# double integral

• Jul 7th 2008, 10:08 AM
chris25
double integral
evaluate double integral...

integral from 0 to 1 integral from 2x to 2 of e^y^2 dy dx.

i don't know how to show that other than words...

the part that is messing me up is evaluating the e^y^2. i think you have to maybe change the bounds and change it to dx dy but i have no idea...can any one help me reset up the integral????
• Jul 7th 2008, 10:43 AM
Isomorphism
Quote:

Originally Posted by chris25
evaluate double integral...

integral from 0 to 1 integral from 2x to 2 of e^y^2 dy dx.

i don't know how to show that other than words...

the part that is messing me up is evaluating the e^y^2. i think you have to maybe change the bounds and change it to dx dy but i have no idea...can any one help me reset up the integral????

$2x \le y \le 2 , 0 \le x \le 1 \Leftrightarrow 0 \le 2x \le y \le 2 \Leftrightarrow 0 \le x \le \frac{y}2 \le 1$

Thus:
$\int_0^1 \int_{2x}^2 e^{y^2} \, dy\, dx =$ $\int_0^2 \int_{0}^{\frac{y}{2}} e^{y^2} \, dx\, dy$
• Jul 7th 2008, 10:46 AM
chris25
so the new integral is what??? it says syntax error
• Jul 7th 2008, 05:40 PM
Krizalid
Read again Isomorphism's post, he just played with inequalities.

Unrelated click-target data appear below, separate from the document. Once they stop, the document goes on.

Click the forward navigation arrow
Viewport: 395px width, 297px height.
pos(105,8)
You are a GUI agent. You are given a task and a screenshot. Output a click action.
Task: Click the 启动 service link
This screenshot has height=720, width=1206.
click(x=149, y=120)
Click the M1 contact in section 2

First two determine the region where the double integral is taken, then after some algebraic manipulations he got the new region where the double integral is taken in reverse order.
• Jul 7th 2008, 05:46 PM
mr fantastic
Quote:

Originally Posted by chris25
so the new integral is what??? it says syntax error

You should draw a sketch graph that shows the region of integration.

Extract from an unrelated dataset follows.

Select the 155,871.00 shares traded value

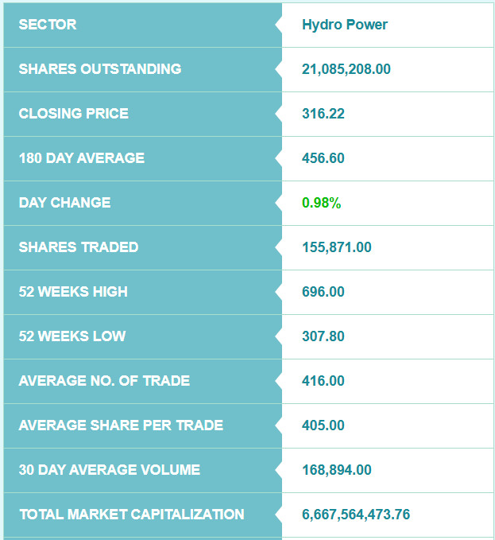coord(336,247)
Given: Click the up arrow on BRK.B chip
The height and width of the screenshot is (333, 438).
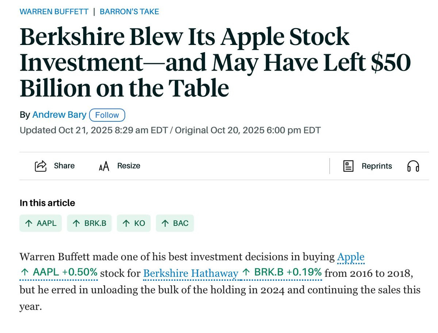Looking at the screenshot, I should (x=76, y=223).
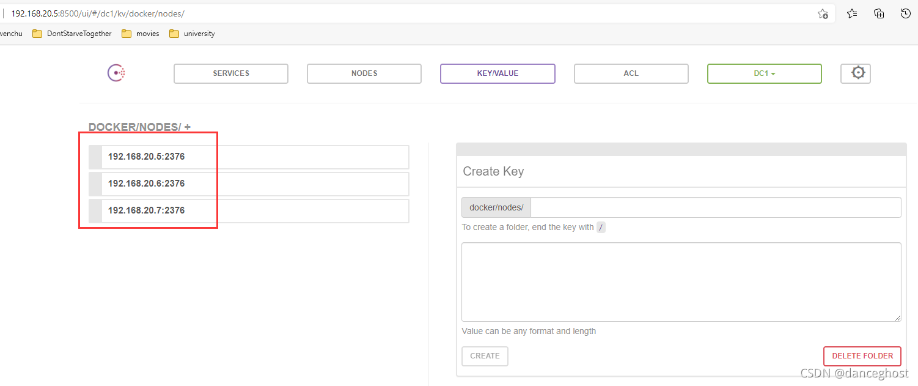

Getting the new integral limits for reversing the order of integration is then much easier to see and it will then be very clear to you where Isomorphism's integral limits have come from.
• Jul 8th 2008, 11:04 PM
jme44
$\int_0^2 \int_{0}^{\frac{y}{2}} e^{y^2} \, dx\, dy = \int_0^2 \frac{y}{2} e^{y^2}\, dy = \frac14 e^{y^2} \bigg{|}_0^2 = \frac{e^4 - 1}{4}$